Task to carry out: Word for word, transcribe the records that follow.

(Dataset entries)
=======
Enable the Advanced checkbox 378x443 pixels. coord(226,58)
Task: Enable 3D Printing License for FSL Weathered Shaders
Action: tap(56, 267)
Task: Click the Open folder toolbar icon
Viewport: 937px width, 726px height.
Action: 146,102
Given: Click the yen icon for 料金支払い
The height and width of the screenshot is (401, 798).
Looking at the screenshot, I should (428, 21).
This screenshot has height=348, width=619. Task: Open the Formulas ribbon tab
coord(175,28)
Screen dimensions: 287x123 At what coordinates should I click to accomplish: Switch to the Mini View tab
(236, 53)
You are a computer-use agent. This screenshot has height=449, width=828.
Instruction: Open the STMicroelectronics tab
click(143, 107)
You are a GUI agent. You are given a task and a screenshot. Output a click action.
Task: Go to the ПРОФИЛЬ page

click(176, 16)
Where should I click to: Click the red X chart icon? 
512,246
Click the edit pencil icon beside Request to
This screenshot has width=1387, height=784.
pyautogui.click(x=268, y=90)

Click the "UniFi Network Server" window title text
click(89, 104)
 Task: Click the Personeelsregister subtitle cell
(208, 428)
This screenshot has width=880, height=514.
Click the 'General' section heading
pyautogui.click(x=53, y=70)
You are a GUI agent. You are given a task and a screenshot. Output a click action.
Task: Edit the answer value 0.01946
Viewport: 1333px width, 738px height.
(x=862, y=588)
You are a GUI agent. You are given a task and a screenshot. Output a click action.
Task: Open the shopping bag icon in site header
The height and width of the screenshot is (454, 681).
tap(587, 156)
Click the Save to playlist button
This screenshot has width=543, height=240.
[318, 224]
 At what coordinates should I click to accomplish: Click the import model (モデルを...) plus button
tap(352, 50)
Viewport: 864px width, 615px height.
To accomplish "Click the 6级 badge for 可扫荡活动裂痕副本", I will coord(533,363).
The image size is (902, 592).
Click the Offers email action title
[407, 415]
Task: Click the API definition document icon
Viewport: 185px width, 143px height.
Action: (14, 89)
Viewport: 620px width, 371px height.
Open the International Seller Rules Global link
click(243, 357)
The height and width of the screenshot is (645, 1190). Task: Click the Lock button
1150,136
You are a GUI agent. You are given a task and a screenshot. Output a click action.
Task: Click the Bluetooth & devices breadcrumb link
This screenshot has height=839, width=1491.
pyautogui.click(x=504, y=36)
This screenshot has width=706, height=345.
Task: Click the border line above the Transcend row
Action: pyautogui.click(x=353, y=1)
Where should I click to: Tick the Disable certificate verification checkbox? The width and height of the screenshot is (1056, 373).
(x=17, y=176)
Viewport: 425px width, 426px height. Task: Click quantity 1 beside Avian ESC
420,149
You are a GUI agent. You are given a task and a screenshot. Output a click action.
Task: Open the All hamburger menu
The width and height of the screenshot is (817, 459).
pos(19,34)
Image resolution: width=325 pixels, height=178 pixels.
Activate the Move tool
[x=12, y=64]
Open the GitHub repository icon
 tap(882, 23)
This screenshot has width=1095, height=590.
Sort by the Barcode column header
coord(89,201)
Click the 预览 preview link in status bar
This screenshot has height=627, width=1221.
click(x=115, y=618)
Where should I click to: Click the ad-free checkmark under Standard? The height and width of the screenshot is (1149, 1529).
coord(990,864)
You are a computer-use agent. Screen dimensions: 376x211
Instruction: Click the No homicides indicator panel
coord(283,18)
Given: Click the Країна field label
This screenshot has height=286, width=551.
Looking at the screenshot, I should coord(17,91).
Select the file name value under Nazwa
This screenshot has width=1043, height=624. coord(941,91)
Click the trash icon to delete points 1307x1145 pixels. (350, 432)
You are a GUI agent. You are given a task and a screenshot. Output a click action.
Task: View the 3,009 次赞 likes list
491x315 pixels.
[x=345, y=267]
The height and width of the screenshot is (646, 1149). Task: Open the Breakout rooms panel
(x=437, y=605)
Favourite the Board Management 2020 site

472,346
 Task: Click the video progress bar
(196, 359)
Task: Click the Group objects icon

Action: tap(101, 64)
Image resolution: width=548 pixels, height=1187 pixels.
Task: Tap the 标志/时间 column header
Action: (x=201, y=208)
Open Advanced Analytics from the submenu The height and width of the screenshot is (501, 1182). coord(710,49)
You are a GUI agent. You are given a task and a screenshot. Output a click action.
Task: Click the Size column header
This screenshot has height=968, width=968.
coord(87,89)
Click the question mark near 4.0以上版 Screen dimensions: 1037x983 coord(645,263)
=======
Expected output:
Enable the Advanced checkbox 378x443 pixels. coord(226,58)
Task: Enable 3D Printing License for FSL Weathered Shaders
Action: tap(56, 267)
Task: Click the Open folder toolbar icon
Viewport: 937px width, 726px height.
Action: 146,102
Given: Click the yen icon for 料金支払い
The height and width of the screenshot is (401, 798).
Looking at the screenshot, I should (428, 21).
This screenshot has height=348, width=619. Task: Open the Formulas ribbon tab
coord(175,28)
Screen dimensions: 287x123 At what coordinates should I click to accomplish: Switch to the Mini View tab
(236, 53)
You are a computer-use agent. This screenshot has height=449, width=828.
Instruction: Open the STMicroelectronics tab
click(143, 107)
You are a GUI agent. You are given a task and a screenshot. Output a click action.
Task: Go to the ПРОФИЛЬ page

click(176, 16)
Where should I click to: Click the red X chart icon? 
512,246
Click the edit pencil icon beside Request to
This screenshot has width=1387, height=784.
pyautogui.click(x=268, y=90)

Click the "UniFi Network Server" window title text
click(89, 104)
 Task: Click the Personeelsregister subtitle cell
(208, 428)
This screenshot has width=880, height=514.
Click the 'General' section heading
pyautogui.click(x=53, y=70)
You are a GUI agent. You are given a task and a screenshot. Output a click action.
Task: Edit the answer value 0.01946
Viewport: 1333px width, 738px height.
(x=862, y=588)
You are a GUI agent. You are given a task and a screenshot. Output a click action.
Task: Open the shopping bag icon in site header
The height and width of the screenshot is (454, 681).
tap(587, 156)
Click the Save to playlist button
This screenshot has width=543, height=240.
[318, 224]
 At what coordinates should I click to accomplish: Click the import model (モデルを...) plus button
tap(352, 50)
Viewport: 864px width, 615px height.
To accomplish "Click the 6级 badge for 可扫荡活动裂痕副本", I will coord(533,363).
The image size is (902, 592).
Click the Offers email action title
[407, 415]
Task: Click the API definition document icon
Viewport: 185px width, 143px height.
Action: (14, 89)
Viewport: 620px width, 371px height.
Open the International Seller Rules Global link
click(243, 357)
The height and width of the screenshot is (645, 1190). Task: Click the Lock button
1150,136
You are a GUI agent. You are given a task and a screenshot. Output a click action.
Task: Click the Bluetooth & devices breadcrumb link
This screenshot has height=839, width=1491.
pyautogui.click(x=504, y=36)
This screenshot has width=706, height=345.
Task: Click the border line above the Transcend row
Action: pyautogui.click(x=353, y=1)
Where should I click to: Tick the Disable certificate verification checkbox? The width and height of the screenshot is (1056, 373).
(x=17, y=176)
Viewport: 425px width, 426px height. Task: Click quantity 1 beside Avian ESC
420,149
You are a GUI agent. You are given a task and a screenshot. Output a click action.
Task: Open the All hamburger menu
The width and height of the screenshot is (817, 459).
pos(19,34)
Image resolution: width=325 pixels, height=178 pixels.
Activate the Move tool
[x=12, y=64]
Open the GitHub repository icon
 tap(882, 23)
This screenshot has width=1095, height=590.
Sort by the Barcode column header
coord(89,201)
Click the 预览 preview link in status bar
This screenshot has height=627, width=1221.
click(x=115, y=618)
Where should I click to: Click the ad-free checkmark under Standard? The height and width of the screenshot is (1149, 1529).
coord(990,864)
You are a computer-use agent. Screen dimensions: 376x211
Instruction: Click the No homicides indicator panel
coord(283,18)
Given: Click the Країна field label
This screenshot has height=286, width=551.
Looking at the screenshot, I should coord(17,91).
Select the file name value under Nazwa
This screenshot has width=1043, height=624. coord(941,91)
Click the trash icon to delete points 1307x1145 pixels. (350, 432)
You are a GUI agent. You are given a task and a screenshot. Output a click action.
Task: View the 3,009 次赞 likes list
491x315 pixels.
[x=345, y=267]
The height and width of the screenshot is (646, 1149). Task: Open the Breakout rooms panel
(x=437, y=605)
Favourite the Board Management 2020 site

472,346
 Task: Click the video progress bar
(196, 359)
Task: Click the Group objects icon

Action: tap(101, 64)
Image resolution: width=548 pixels, height=1187 pixels.
Task: Tap the 标志/时间 column header
Action: (x=201, y=208)
Open Advanced Analytics from the submenu The height and width of the screenshot is (501, 1182). coord(710,49)
You are a GUI agent. You are given a task and a screenshot. Output a click action.
Task: Click the Size column header
This screenshot has height=968, width=968.
coord(87,89)
Click the question mark near 4.0以上版 Screen dimensions: 1037x983 coord(645,263)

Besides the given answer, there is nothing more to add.